→ WHAT THIS TASK INVOLVES
Rewrite the listing lines from the one containing "You are a computer-use" through the one containing "Instruction: Collapse the Essentials section", swapping "Essentials" for "Basics" and keeping everything else the same.

→ DATA TO USE

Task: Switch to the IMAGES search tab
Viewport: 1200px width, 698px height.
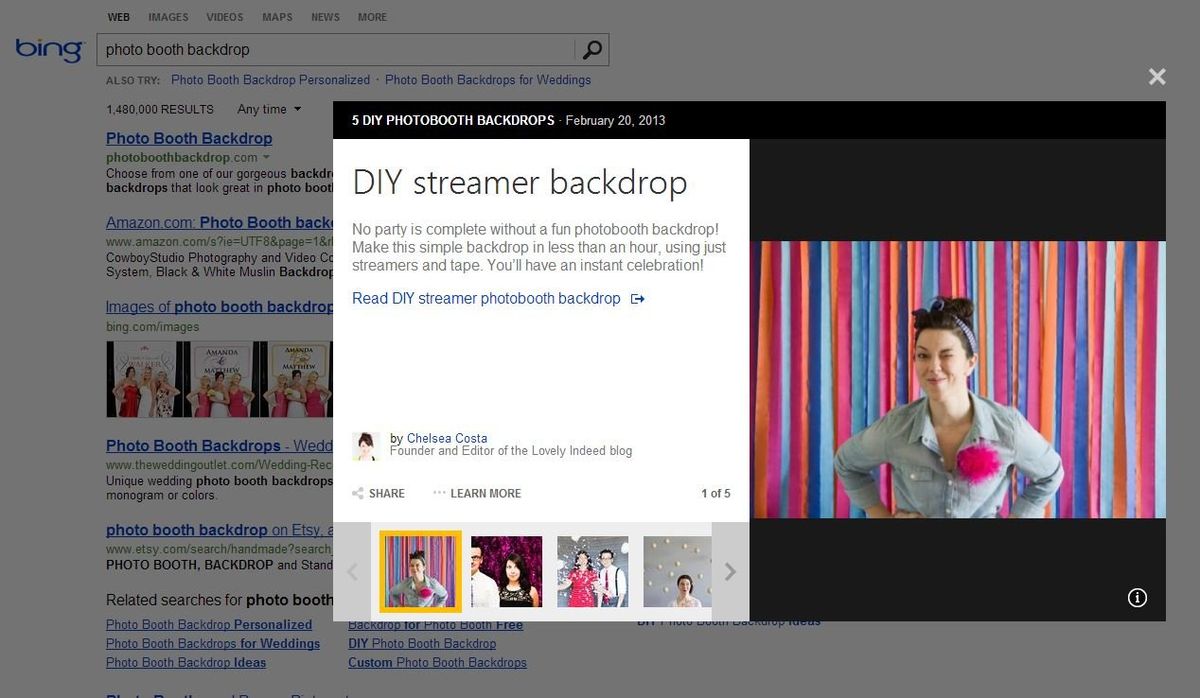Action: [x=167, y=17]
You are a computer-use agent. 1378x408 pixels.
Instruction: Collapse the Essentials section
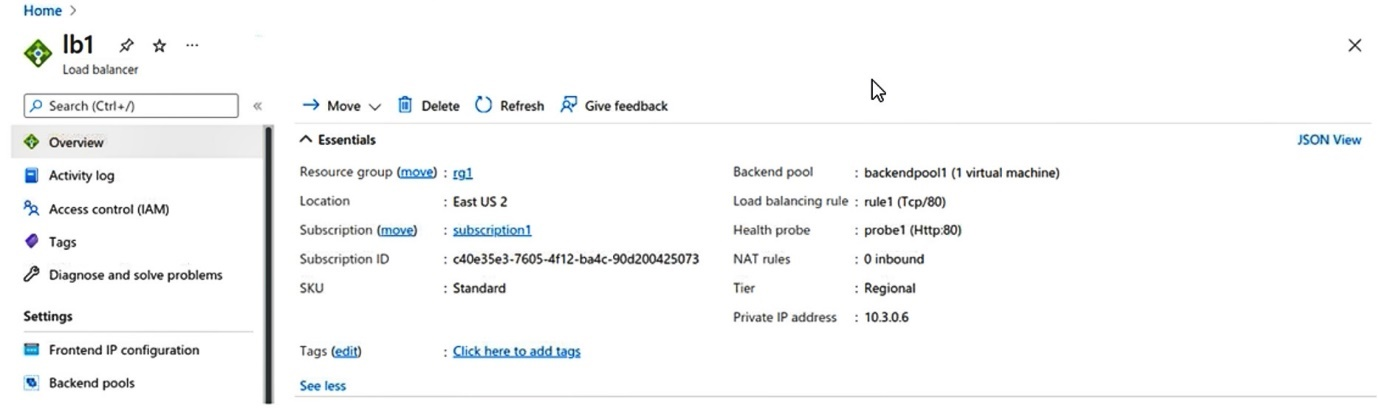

==

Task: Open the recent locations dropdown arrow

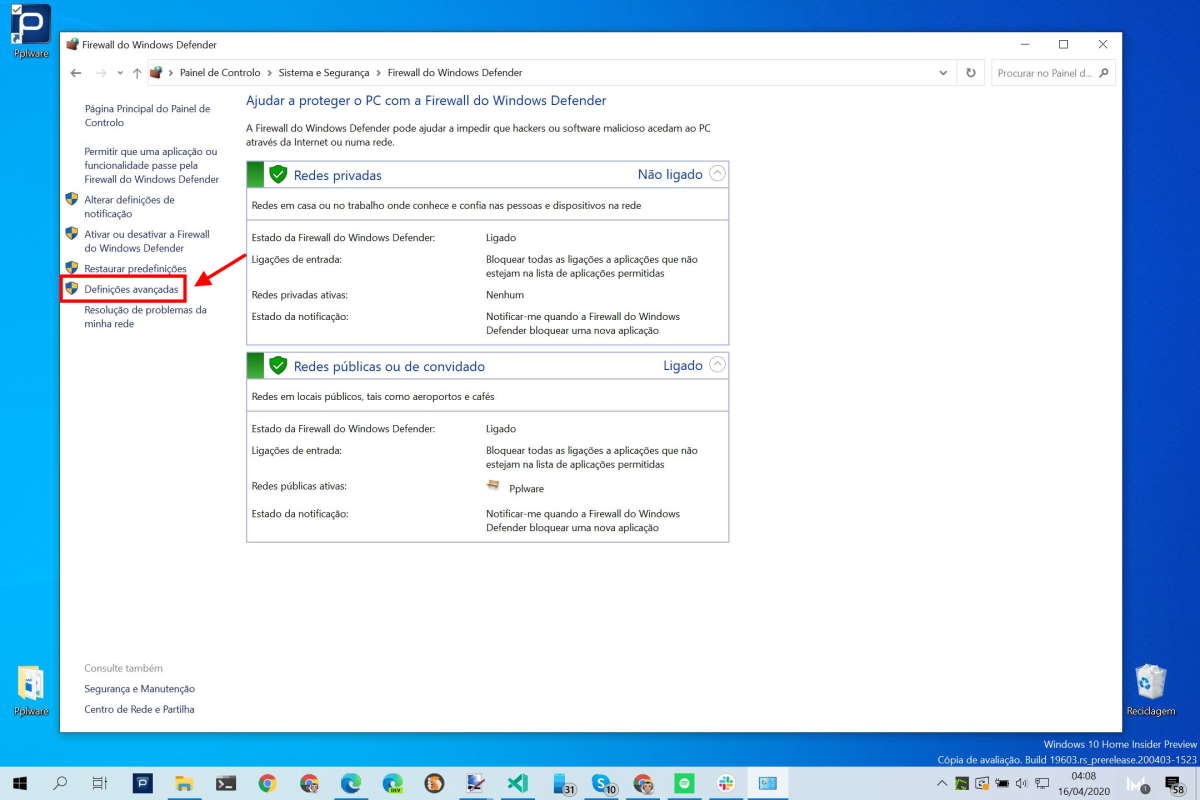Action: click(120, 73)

→ THE RESPONSE
You are a computer-use agent. 1378x408 pixels.
Instruction: Collapse the Basics section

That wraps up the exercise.